> EXTRAIT CHOISI:
┌──
Les grands chantiers du Soudan après la signature d’un accord de paix
Le gouvernement de transition soudanais et les groupes rebelles ont fait un grand pas en avant avec la signature samedi dernier d’un accord de paix historique. Cette réunion entre les différents représentants, ayant pris place à Djouba (Soudan du Sud), doit être à la base d’un projet de paix durable, après 17 ans de guerre.

Une série de signatures pour l’Histoire. Samedi, représentants du gouvernement de transition soudanais et représentants de groupes rebelles se sont réunis à Djouba (Soudan du Sud) pour y signer un accord de paix. Le texte, paraphé le 31 août dernier, vient affirmer un peu plus le remaniement entamé par le pays africain depuis avril 2019 et la destitution du dictateur Omar el-Bechir.
Le gouvernement mis en place par la suite avait alors promis de pacifier quelque peu les régions en proie à des conflits armés (Darfour, Kordofan-Sud et Nil Bleu). La conclusion d’un accord de paix avec les groupes rebelles (comme le Mouvement de libération du Soudan) était annoncée comme une priorité. Si 17 ans de conflits meurtriers (300 000 morts pour la seule région du Darfour selon l’ONU) ont peut-être enfin trouvé leur dénouement à Djouba, le Soudan doit encore écrire les premières pages de sa reconstruction pour une paix durable.
« Un état d’urgence économique »
└──
> SEGMENT DE DONNÉES:
┌──
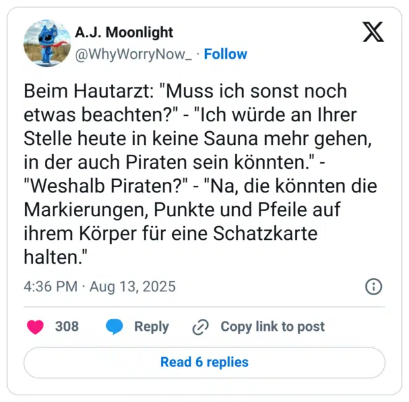
Task: Open the Twitter info circle icon
Action: (x=373, y=287)

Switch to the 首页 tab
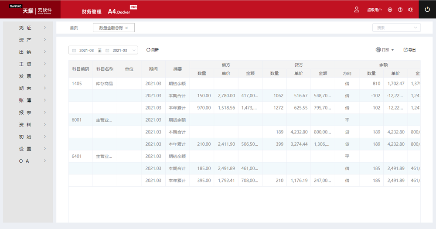tap(74, 28)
└──
> ÉNONCÉ DU PROBLÈME: D'après l'extrait sur l'accord de paix au Soudan, pourquoi la conclusion d'un accord avec les groupes rebelles était-elle annoncée comme une priorité ? Répondez en une à trois phrases.

> RÉPONSE FINALE: Après la destitution d'Omar el-Bechir en avril 2019, le gouvernement mis en place avait promis de pacifier quelque peu les régions en proie à des conflits armés : le Darfour, le Kordofan-Sud et le Nil Bleu. La conclusion d'un accord de paix avec les groupes rebelles, comme le Mouvement de libération du Soudan, répondait à cette promesse.